The modern day Liverpool supporter is not unlike Private Joker in Full Metal Jacket. Born to fight for the collective cause, but with a peace sign on the side of his helmet. We want Liverpool to grow, and to win, and to dominate, but we’re not so sure we want to go through what it takes to make that happen.

It’s an unfortunate metaphor, maybe, but there’s no escaping it right now. We might not be aware of it, but we have a difficult decision to make. A cold hard dillemma to address. There’s no easy choice, and both options will involve sacrifice, patience and pain.

What we saw yesterday was one symptom of a game that’s founded on collective belief. When you hear Brendan Rodgers talk about the game, you hear that kind of rhetoric a lot, don’t you?

“I like my players to show their character, and their belief, and their charisma, and their imagination, and I want them to be brave on the ball, and I’ll fight for my life for…”

OK, so I lapsed into a little B-Rod Bingo at the end there, but it’s true, isn’t it? If you’re building a game based on ‘tiki-taka’, or ‘pass and move’, or ‘circulation football’ – whatever you call it – the ability to make the play is going to wholly depend on your belief as a group that you can pull it off. The belief that you can do it yourself, and that when you give your team mates the ball, they can do it too.

That’s why the Barca coaches insist on them warming up using the Rondo, the Rondo, the Rondo, talking of it as the barometer of their mood before any given tie. If the pre-match Rondo is tight, light-hearted, quick, sharp, and full of energy and audacity, then all is well with their world. Their team is replete with confidence, and each team member believes in his team mates, trusting them with the ball. If it’s not working well, on the other hand…

Building that belief generally takes time, graft, and a fair wind. It’s impossible without support. But here we are just after our third competitive game of the season, and many fans are wringing their hands, while prominent media figures are drawing all sorts of definitive conclusions about the so-called inadequacies of Rodgers’ work to date. Hansen wants the centre halves to launch it, counter-intuitively enough. The Sunday Supplement boys feel the defence is all at sea. Yeah, so much so that we’ve had to fight off megabucks bids from Manchester City for two of them. The team lacks heart, the team lacks fight, the same old same old finishing problem, the ‘glaring need for a striker’.

It’s all cobblers. It barely even matters which players we end up with. OK, it would have been nice had we nicked Sahin, because in terms of collective confidence, the squad needs as many archetypal midfield cogs for the Rodgers mechanism as it can reasonably muster – all upgrades are welcome. But even then, given time, the game plan will bed in, and the level of fundamental belief will grow. It takes commitment and patience, but with time consistent levels of performance will come, and they’ll come as a by-product of the group’s collective belief, integration, and empathy. Things that will grow. But only with sustenance and time.

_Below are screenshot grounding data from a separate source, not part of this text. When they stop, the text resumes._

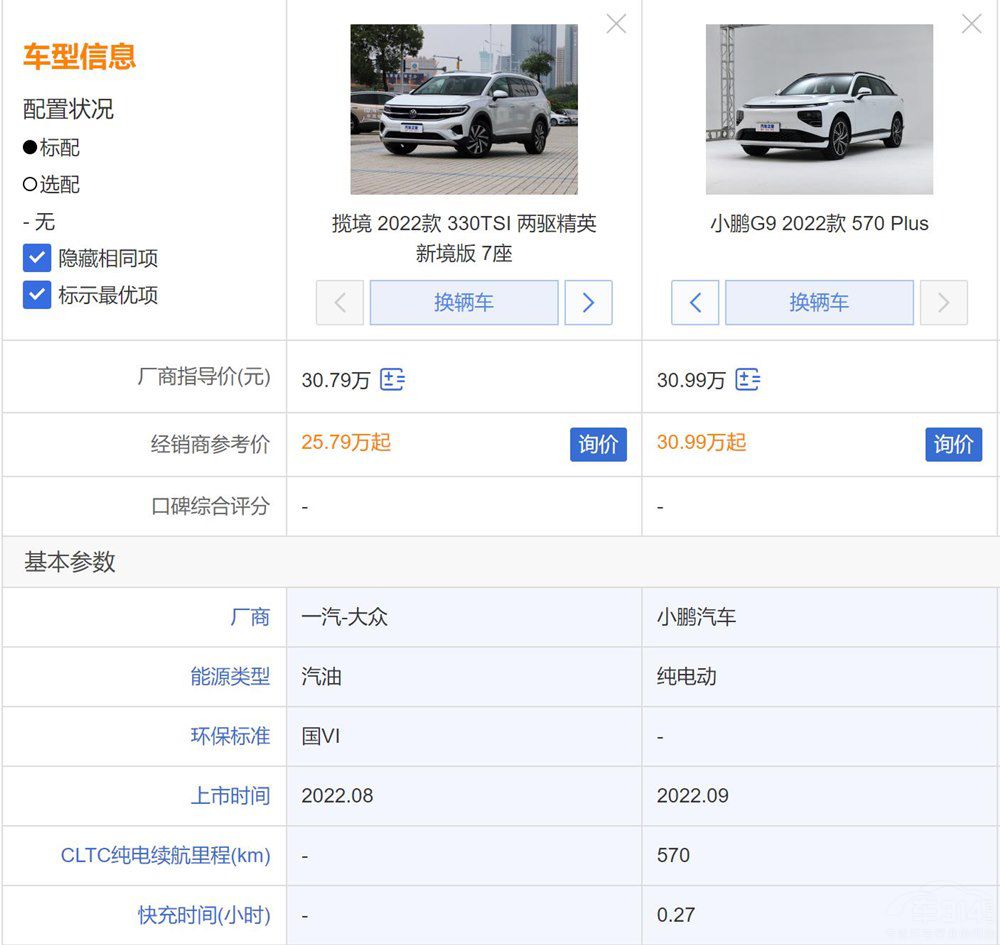Click next-car arrow beside 揽境 换辆车 button

click(x=588, y=303)
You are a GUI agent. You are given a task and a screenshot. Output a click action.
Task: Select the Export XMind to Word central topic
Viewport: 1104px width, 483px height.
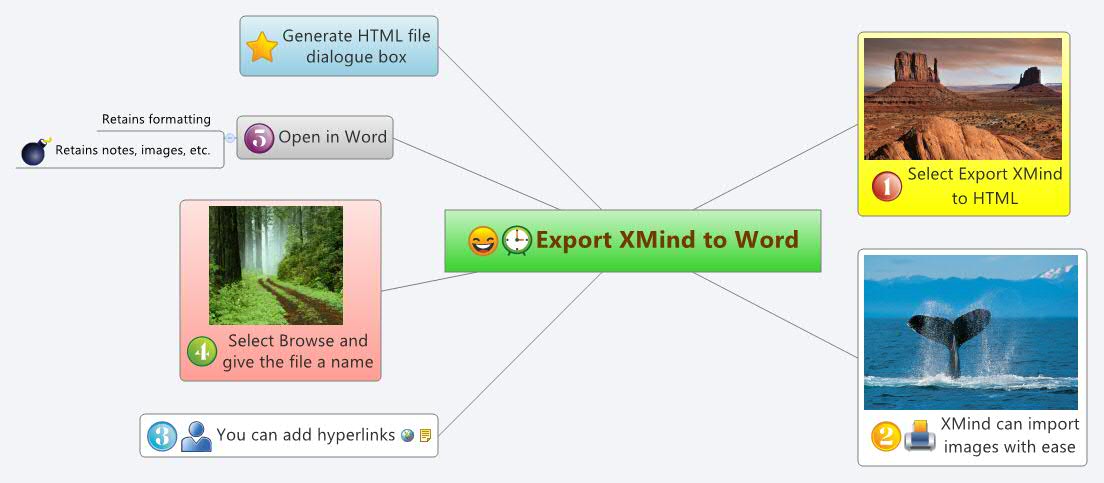[666, 241]
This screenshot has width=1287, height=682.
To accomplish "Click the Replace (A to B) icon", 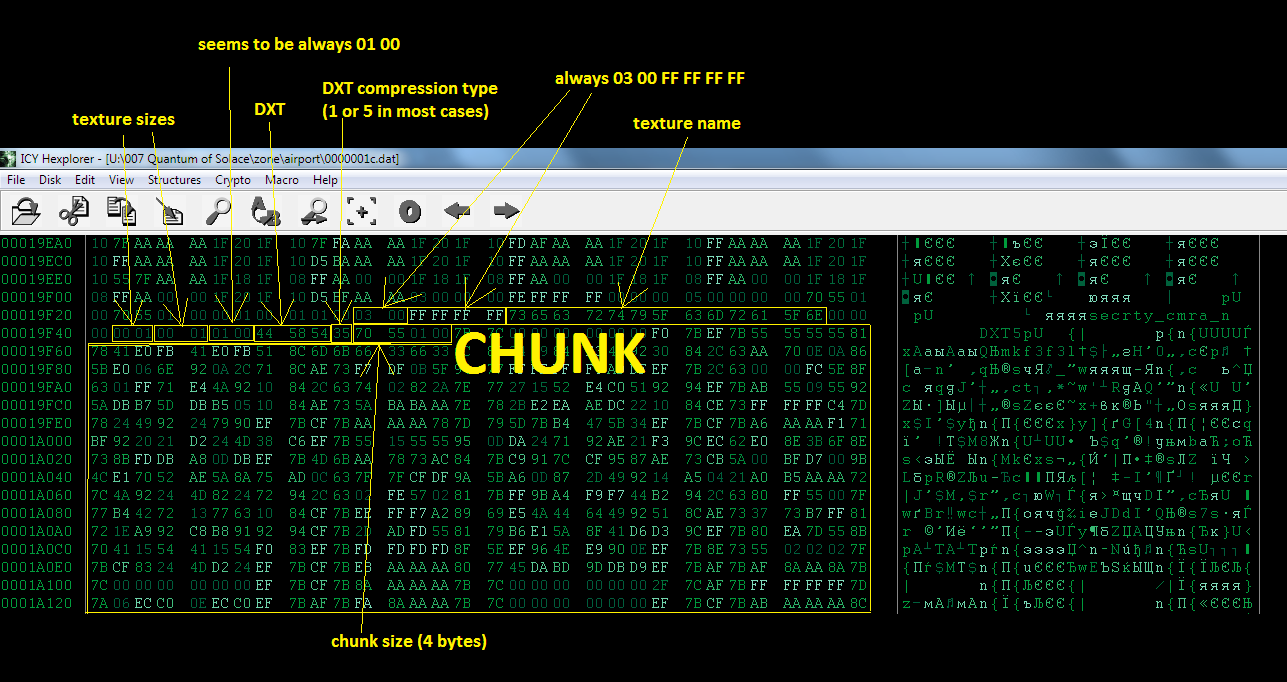I will [266, 211].
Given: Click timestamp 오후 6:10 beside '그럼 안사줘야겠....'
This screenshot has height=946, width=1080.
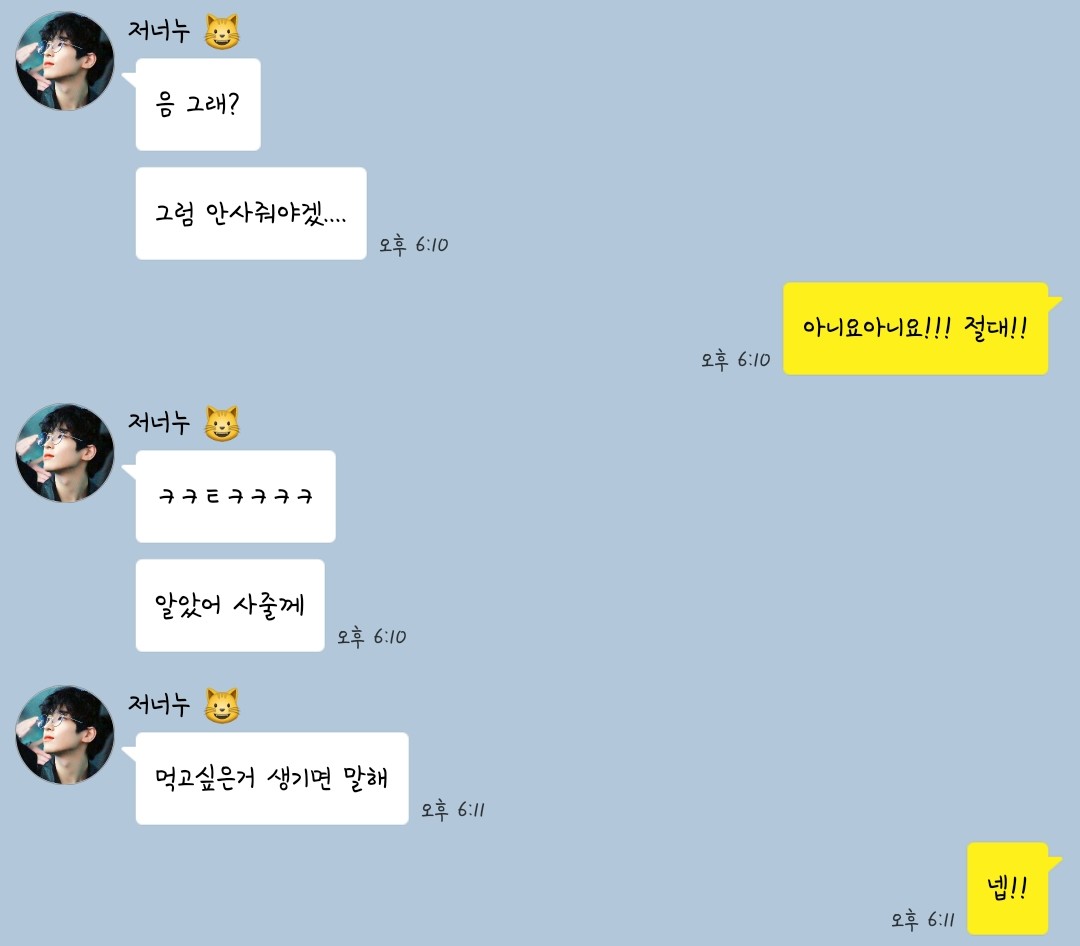Looking at the screenshot, I should [413, 245].
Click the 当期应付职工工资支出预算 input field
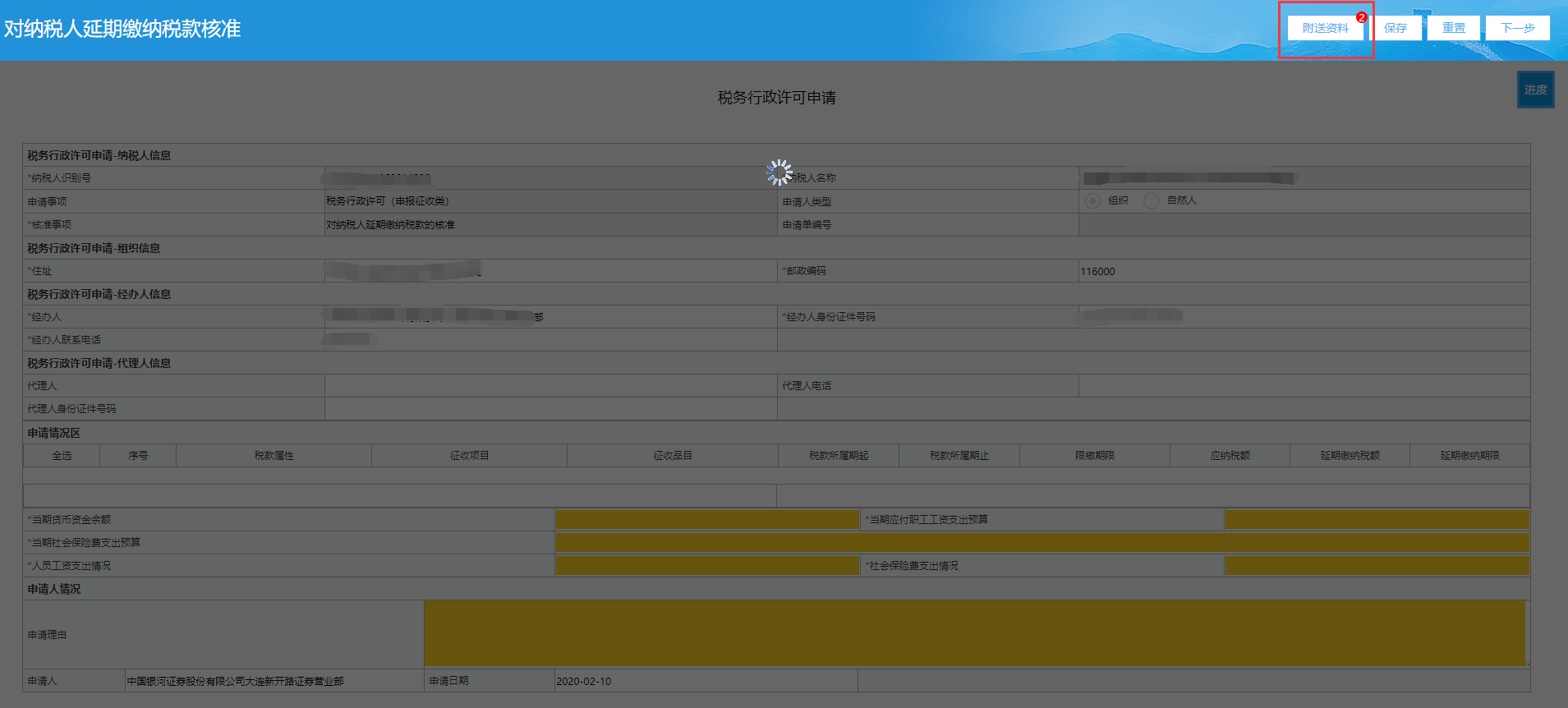Screen dimensions: 1568x708 (x=1377, y=520)
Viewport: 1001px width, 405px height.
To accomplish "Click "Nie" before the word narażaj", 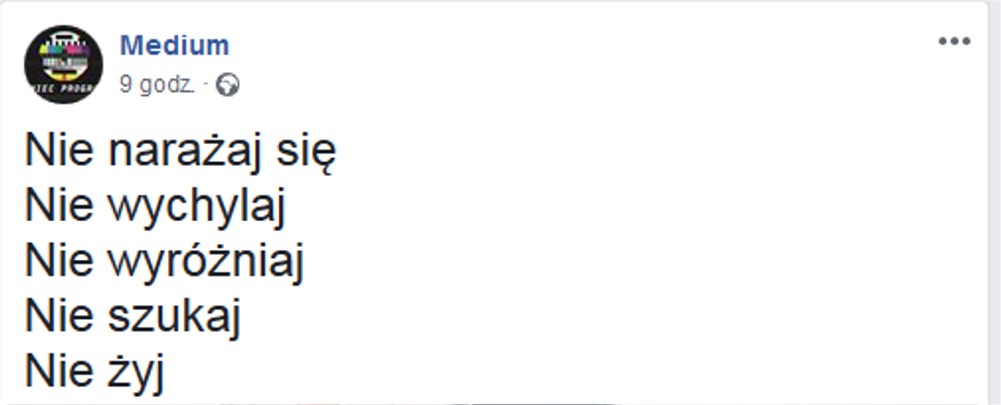I will [x=59, y=153].
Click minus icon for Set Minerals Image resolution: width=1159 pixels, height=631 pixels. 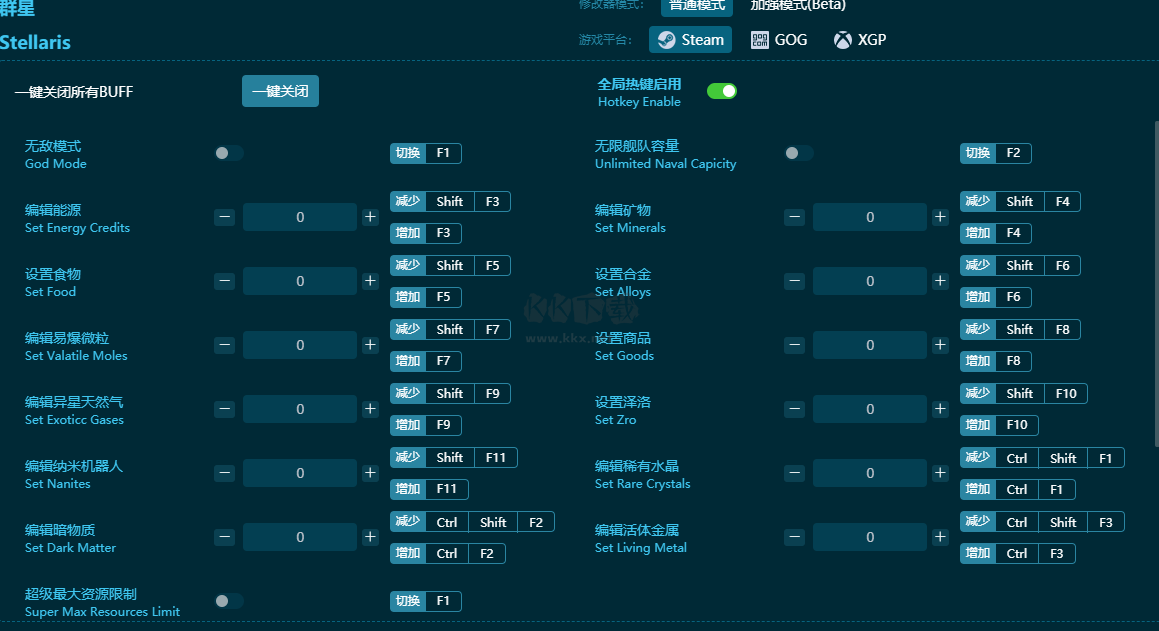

Barca’s rondo has tended to work very well for most of the last few seasons, hasn’t it? It’s taken time and investment, as well as patience. Of course their starting point and the resources at their disposal were somewhat different when they started out under Guardiola; but the point stands. with time their belief grew. Even when the wheels came off from time to time, they played and played, passing from the back when under pressure (that’s right Alan Hansen, even when you might not have done), even when having a man sent off, even away from home against Hiddink’s Chelsea in the dying seconds of a European Cup semi 2nd leg.

It’s why little old Rodgers, with his side 1-0 down to Man Utd at home in the early part of last season, asked them at half time if they’d swapped their shirts with the big stars in the other side yet, because if they had, maybe they could get back to playing their own game again. If you don’t believe in your right to do it yet, you need a jolt to remind you of it.

When the wheels come off, a playmaking style of game can really take a knock, because suddenly you’re looking around and you don’t feel secure in the knowledge that your team mate’s gonna do what he should with the ball. Things go wrong. Wondergoals fly in. Referees make questionable decisions. Bewildered stares abound. And it takes a little reassurance and calm to restore order.

So be calm. Rest assured it’ll come. Allen has shown what he will add. He’s a wonderful little player. Lucas is almost back fully fit.

Do you love your football club?

Then how ‘bout getting with the program? Why don’t you jump on the team and come on in for the big win?